With the implementation of Service Pack 2, administrators now also have the option of centrally managing the Windows Firewall through the group policies under Computer configuration | Administrative templates | Network |Network connections | Windows Firewall. When configuring the Windows Firewall, different profiles can be created so that the Windows Firewall can be configured differently depending on the given environment (internal network of the organisation or mobile use). At this point, it is also conceivable that certain exceptions can be allowed for ingoing traffic (e.g. for remote access to the computer) in an internal network in the organisation. For mobile use, on the other hand, the Windows Firewall should not allow any exceptions and the entire ingoing traffic should be blocked. If a domain controller is within the reach of the client, the domain profile is applied; otherwise, the mobile profile is enabled.

By default, the Windows Firewall is enabled at all existing network interfaces after Service Pack 2 has been installed. Depending on the given context in the respective company or government agency, this can result in problems under certain circumstances (see also S 2.329 Introduction of Windows XP SP2).

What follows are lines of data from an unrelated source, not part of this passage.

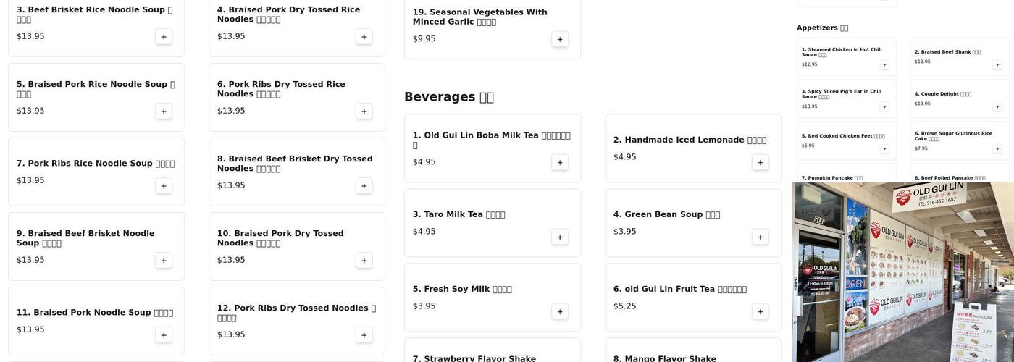Add Braised Beef Shank appetizer

(x=997, y=65)
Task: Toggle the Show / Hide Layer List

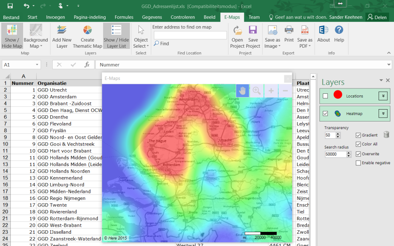Action: coord(116,36)
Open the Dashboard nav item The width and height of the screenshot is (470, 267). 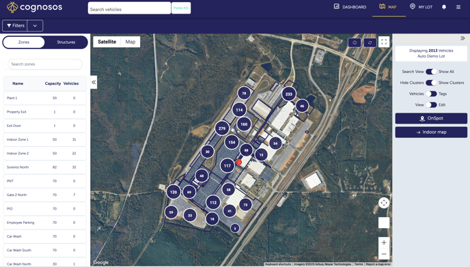click(x=350, y=7)
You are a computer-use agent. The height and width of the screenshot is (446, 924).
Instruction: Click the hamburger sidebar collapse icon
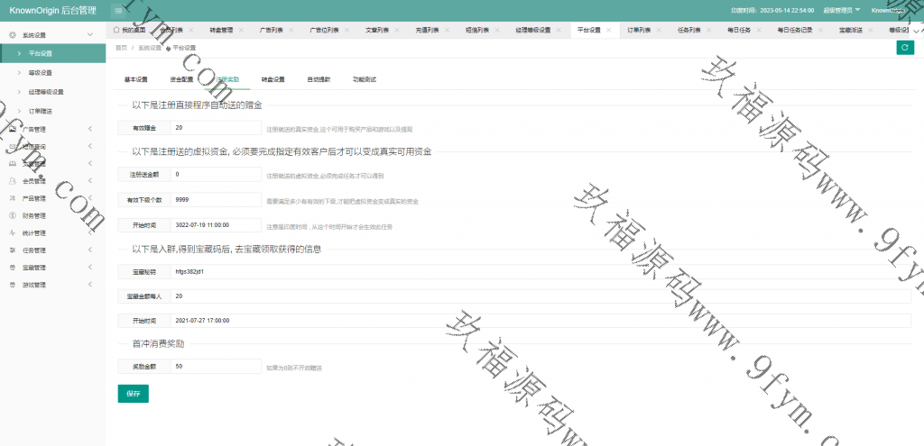[119, 10]

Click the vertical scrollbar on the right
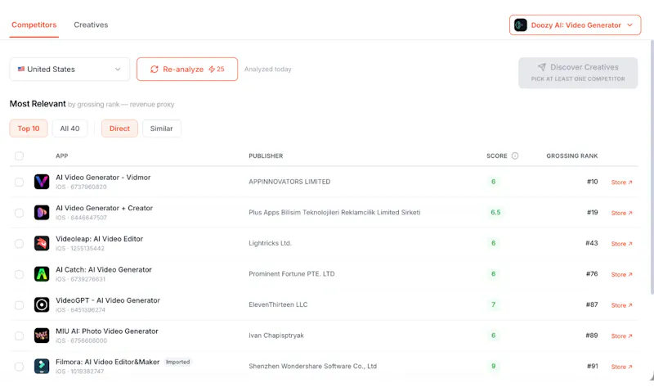(x=652, y=167)
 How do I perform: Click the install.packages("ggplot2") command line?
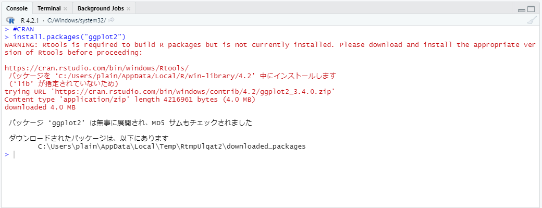tap(69, 36)
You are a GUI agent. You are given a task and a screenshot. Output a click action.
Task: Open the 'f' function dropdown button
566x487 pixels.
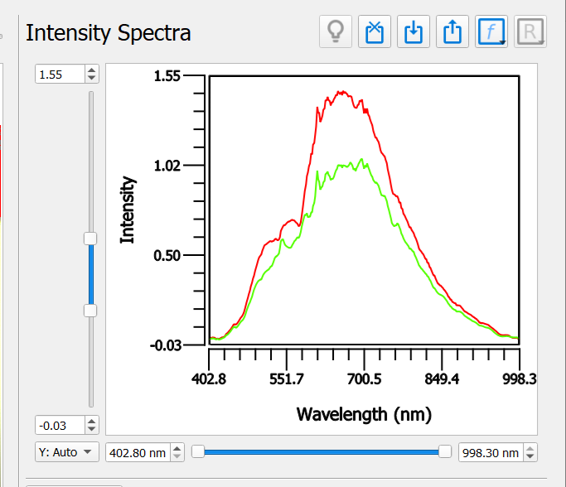pos(491,32)
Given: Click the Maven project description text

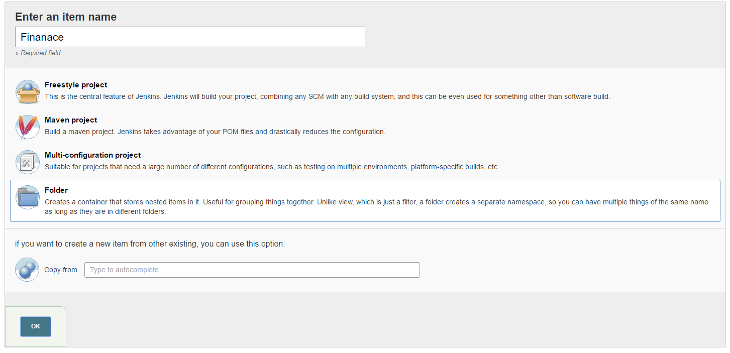Looking at the screenshot, I should (x=215, y=132).
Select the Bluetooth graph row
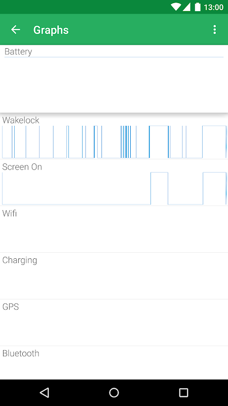 pos(114,362)
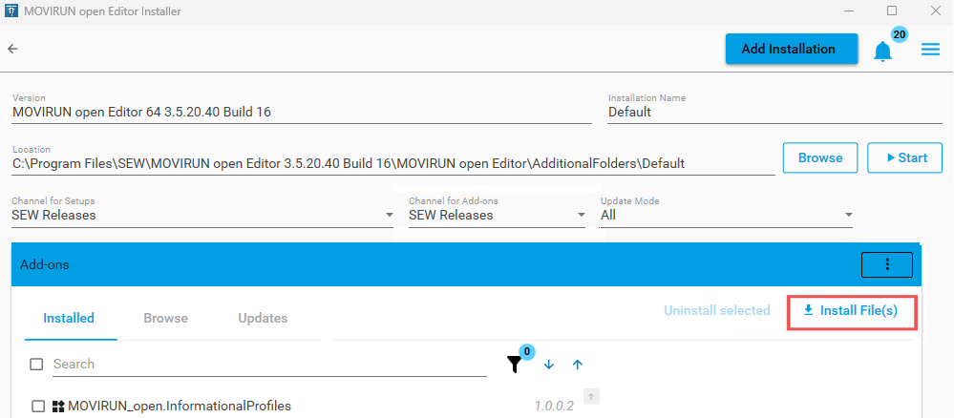
Task: Tick the MOVIRUN_open.InformationalProfiles checkbox
Action: (x=38, y=406)
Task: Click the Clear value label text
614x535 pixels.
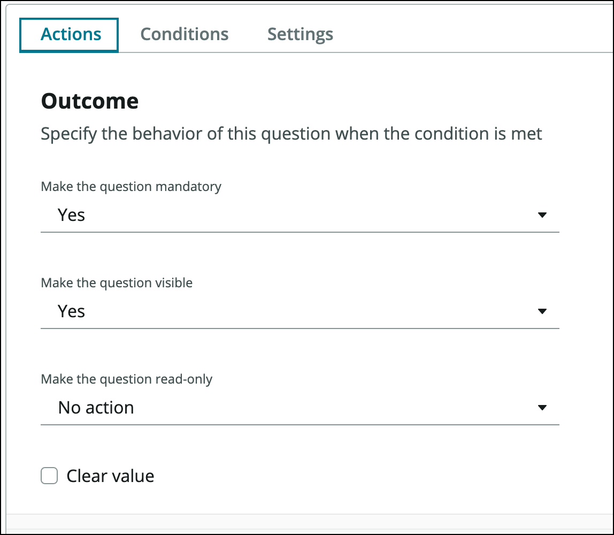Action: point(110,476)
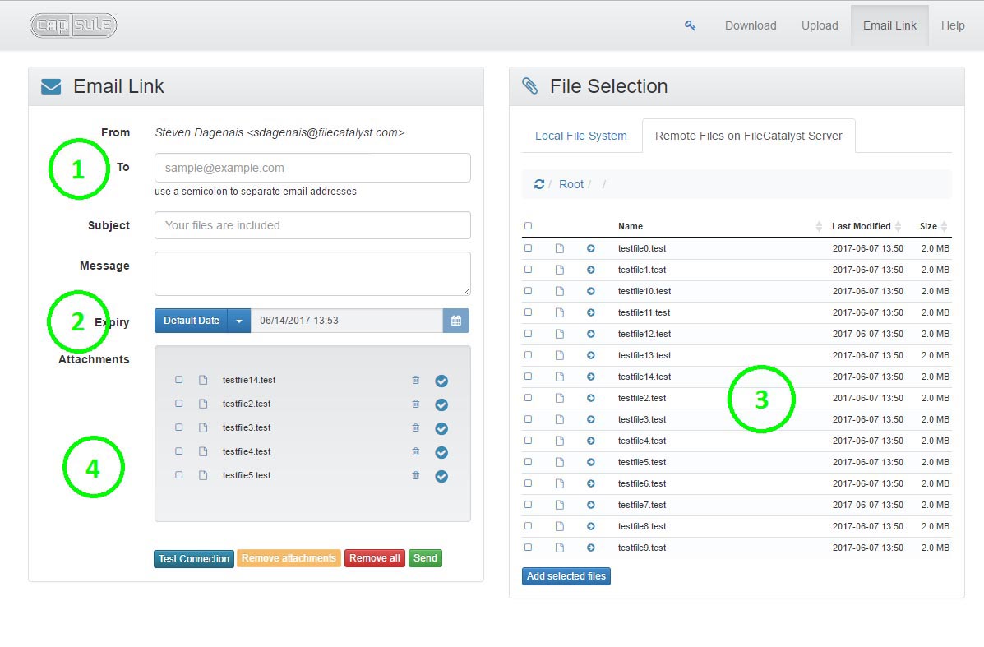Check the testfile2.test attachment checkbox

tap(179, 404)
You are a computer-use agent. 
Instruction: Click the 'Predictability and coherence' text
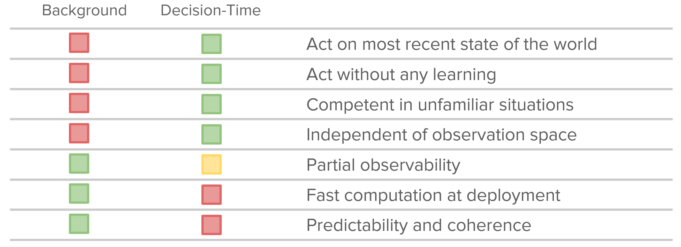tap(419, 225)
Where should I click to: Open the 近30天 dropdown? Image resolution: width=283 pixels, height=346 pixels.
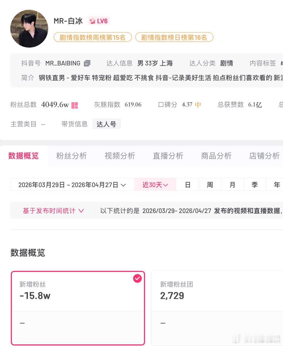click(x=155, y=185)
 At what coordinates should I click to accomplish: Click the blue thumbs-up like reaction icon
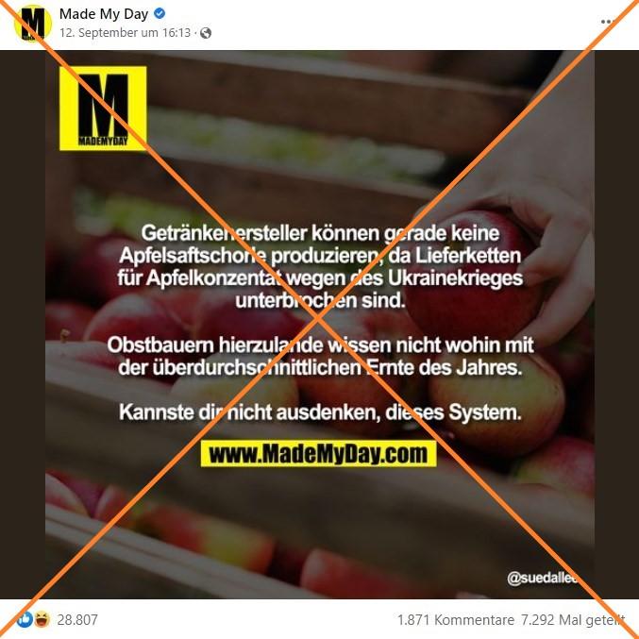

Both the ICF and the Windows Firewall provide a logging option. By default, the logging option is disabled after the Firewall has been activated and must therefore be explicitly enabled. The logging of accepted and rejected packets can be enabled separately so that logging can be adjusted to the individual requirements. Logging takes place in the Extended Log File Format standardised by W3C. If the maximum size of the log file is reached, a copy of the file is generated with the file name extension old. If the log file reaches the maximum capacity once again, the saved log data is overwritten and lost. For this reason, the log file must be large enough. Since log data is stored locally, a mechanism to collect the data must be implemented. In this respect, Windows XP does not provide a mechanism of its own to do so.

If Windows XP computers are to be protected against attacks from the local network or the Internet (mobile use), the use of a personal firewall offered by third parties is generally more recommendable, because they usually possess an expanded scope of functions (e.g. filtering outgoing connections or restricting authorised programs for Internet access).

If no personal firewall is installed and enabled, Windows-Firewall (or ICF prior to SP2) should at least be set up for mobile IT systems (see also safeguard S 5.91 Use of personal firewalls for clients).

Review questions:

• Is the data worthy of protection encrypted on all mobile Windows systems?
• Was a personal firewall or the Windows Firewall (or ICF prior to SP2) installed and enabled on all mobile Windows systems?